→ Set task A:
Retype the post about choosing Bing's microcontroller, starting with "The board is" and going on through "the MPC555 chip.".
→ Set task B:
Answer these questions using the post about choosing Bing's microcontroller:
(i) Which company sells the 68332 board that a fellow on the chat forum suggested?
(ii) What are the dimensions of the board shown?
(iii) The MPC555 is a microcontroller version of which Motorola line?
→ Set task C:
Carry on the post about choosing Bing's microcontroller from its last sentence.

→ Passage given:
BEGIN

Success #1: The Brain is Chosen, and It's All Right

I spent a fair amount of time scouring the net to find the right microcontroller to use for Bing's "main brain."  I had several criteria:  first, I looked at the typical 8-bit microcontrollers used in hobby robots, but they seemed kind of underpowered for the complex programming I expect will be required -- very little RAM, 8-bit registers, small instruction sets, and not many MIPs.  Second, I wanted something that I could grow into as time went by, even after Bing is done.  I had decided that a particular board featuring the Motorola MC68332 would be a decent option, but after a few weeks I found out that I couldn't get that particular board because the guy wasn't going to make the boards any more.  So, a helpful fellow on the chat forum at The Robotics Club of Yahoo pointed me to another 68332 board sold by Axiom Manufacturing and it looked pretty cool.

But while there I found a different chip and fell in love with it immediately:  Motorola's MPC555 (a microcontroller version of their PowerPC line).  I instantly decided that I had to have one, and now I do.  Here is a picture of the board:

The board is 3.5" x 3.5" which is a little larger than I wanted but it has the prototyping area at the top which might be useful.  It is constructed very well, but except for the serial port it really is just a carrier for the MPC555 chip.

END

→ Stored data:
BEGIN

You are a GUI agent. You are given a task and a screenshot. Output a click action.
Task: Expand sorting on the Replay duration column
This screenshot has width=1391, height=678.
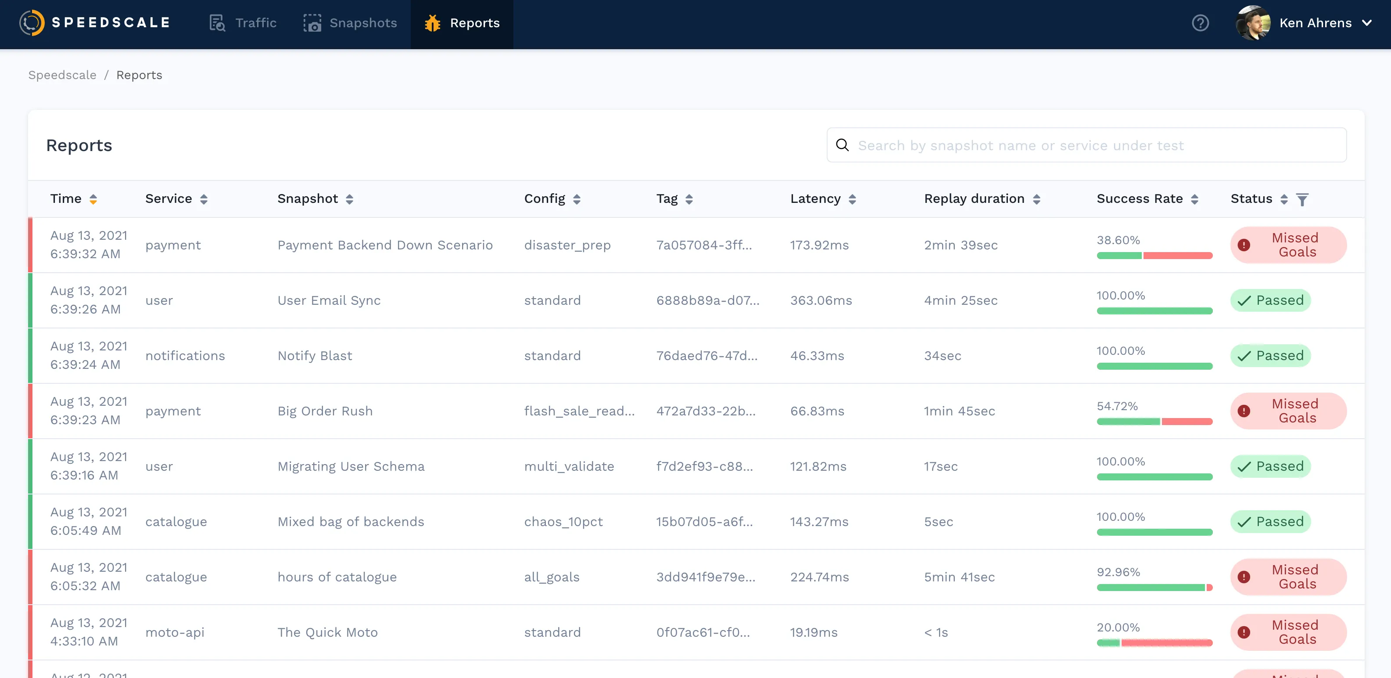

END

→ Written reply A:
The board is 3.5" x 3.5" which is a little larger than I wanted but it has the prototyping area at the top which might be useful.  It is constructed very well, but except for the serial port it really is just a carrier for the MPC555 chip.

→ Written reply B:
(i) Axiom Manufacturing
(ii) 3.5" x 3.5"
(iii) PowerPC

→ Written reply C:
This chip rocks unbelieveably!  Look at those connection pins: 272 of them, plus the debugging port which I don't understand very well but might use someday.  And look at these features:

• 52 MIPS at 40 MHz, including an integrated hardware double-precision floating point unit
• Timers
• 32 Time Processing Units to do tasks like pulse width modulation and counting without main CPU intervention
• 70 or more general purpose I/O pins
• 32 channels of 10-bit A/D conversion on-chip
• > 400 kbytes of flash memory
• 26 kbytes of RAM (my only complaint is that I wish this number was a little higher)
• Scads of parallel and serial communications features
• A bunch of other stuff

Holy @%#! I thought.  This thing could just about run the Pentagon.  So I hovered by the mailbox until it arrived.

Axiom fills part of the flash memory with a little monitor program that allows binary code to be rather clumsily downloaded to the chip using hyperterm; it works great.  They supply a little program which you can download and it says Hello back at you.  Cool, but now I want to write my own.  Hmm, where's the compiler?  Where's the assembler?  There isn't one, except for some demos of commercial packages.  Hmm, kind of irritating, so I go to Motorola's site looking for their reference compiler or at least assembler (like the cool one Atmel has for the AVR).  Can't find it.  Nothing.  Doesn't exist.

Gulp.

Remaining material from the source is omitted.